For the information about decommission a Windows enterprise CA, please refer to:
https://learn.microsoft.com/en-US/troubleshoot/windows-server/windows-security/decommission-enterprise-certification-authority-and-remove-objects

For any question, please feel free to post here.

Best regards,
Hannah Xiong

============================================

If the Answer is helpful, please click "Accept Answer" and upvote it.

Answer 2

First of, I am not sure I follow what you mean by "Recently, we were required to replace the self-issued certificates created through the Enterprise CA role with valid, signed third-party certificates." certificates issued by a ADCS enterprise CA are valid. Maybe you mean that you had a root CA installed. And that's not good practice to have an online root CA. But all root CA have a self-signed certificate. Microsot or third party. That's how it is. And that's why it is not good to have it on an online machine...

Then, from an impact perspective it all depends on the certificates you already issued. You can connect to the ADCS administration console and see what certificates were issued and when they expire. You should also consider stopping publishing templates to make sure you are not issuing new certiticates during that transition.

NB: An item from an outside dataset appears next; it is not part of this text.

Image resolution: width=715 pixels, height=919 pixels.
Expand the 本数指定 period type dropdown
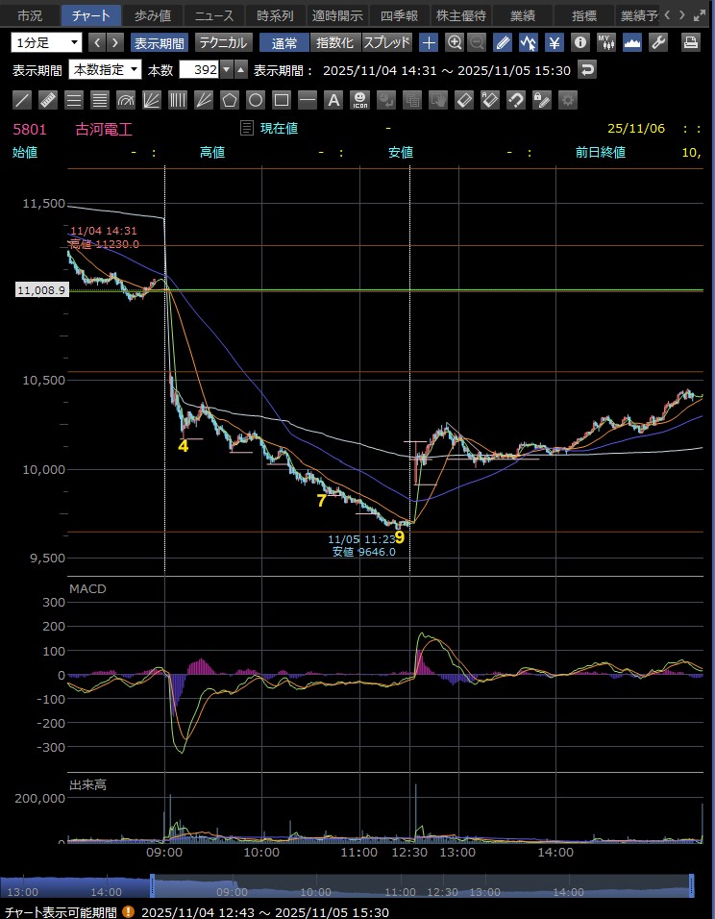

DCs will typically use the enterprise CA to get certificates they can use mostly for LDAPs. You can replace them with third party certificates too, see here: https://support.microsoft.com/en-us/topic/b76c99f3-a1b1-adee-3640-5c0f530f20e0.

By default, there are no CA certificates automatically issued for RDS or WinRM. Thus remote administration should not be affected at all. But you might have configured certificates for RDS, but in that case you will see them in the DC store as well as in the issued certificates sections in the ADCS console.